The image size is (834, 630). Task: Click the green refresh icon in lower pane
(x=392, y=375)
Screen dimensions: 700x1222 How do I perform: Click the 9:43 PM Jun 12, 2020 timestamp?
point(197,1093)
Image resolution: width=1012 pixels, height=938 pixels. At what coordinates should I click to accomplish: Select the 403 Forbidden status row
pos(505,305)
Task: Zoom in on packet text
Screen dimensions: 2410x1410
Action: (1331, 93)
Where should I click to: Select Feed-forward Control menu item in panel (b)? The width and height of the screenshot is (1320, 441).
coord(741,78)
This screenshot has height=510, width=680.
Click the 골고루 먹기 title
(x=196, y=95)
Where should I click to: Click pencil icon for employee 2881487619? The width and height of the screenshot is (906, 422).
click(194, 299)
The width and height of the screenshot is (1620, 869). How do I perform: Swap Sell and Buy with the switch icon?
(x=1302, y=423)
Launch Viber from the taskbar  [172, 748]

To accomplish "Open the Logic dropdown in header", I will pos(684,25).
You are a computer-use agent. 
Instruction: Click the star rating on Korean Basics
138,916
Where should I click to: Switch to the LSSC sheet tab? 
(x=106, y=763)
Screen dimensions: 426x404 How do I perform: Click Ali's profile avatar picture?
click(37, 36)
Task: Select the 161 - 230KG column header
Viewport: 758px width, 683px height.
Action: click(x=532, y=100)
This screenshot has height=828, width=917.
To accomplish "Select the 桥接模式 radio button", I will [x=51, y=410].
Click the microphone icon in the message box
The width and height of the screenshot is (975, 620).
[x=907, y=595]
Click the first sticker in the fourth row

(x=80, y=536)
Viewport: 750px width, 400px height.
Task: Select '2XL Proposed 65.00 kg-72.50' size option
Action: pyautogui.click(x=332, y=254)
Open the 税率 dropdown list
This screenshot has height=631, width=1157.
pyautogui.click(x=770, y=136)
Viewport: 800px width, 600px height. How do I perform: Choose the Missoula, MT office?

Task to complete: Taking the listing above as the source, transcribe only the lines starting at the line with "Screen dimensions: 700x1222" and going through the line with "Launch Viber from", unaltered and with both ends included.

Reply to the task:
Screen dimensions: 700x1222 How do I perform: Click the 9:43 PM Jun 12, 2020 timestamp?
point(197,1093)
Image resolution: width=1012 pixels, height=938 pixels. At what coordinates should I click to accomplish: Select the 403 Forbidden status row
pos(505,305)
Task: Zoom in on packet text
Screen dimensions: 2410x1410
Action: (1331, 93)
Where should I click to: Select Feed-forward Control menu item in panel (b)? The width and height of the screenshot is (1320, 441).
coord(741,78)
This screenshot has height=510, width=680.
Click the 골고루 먹기 title
(x=196, y=95)
Where should I click to: Click pencil icon for employee 2881487619? The width and height of the screenshot is (906, 422).
click(194, 299)
The width and height of the screenshot is (1620, 869). How do I perform: Swap Sell and Buy with the switch icon?
(x=1302, y=423)
Launch Viber from the taskbar  [172, 748]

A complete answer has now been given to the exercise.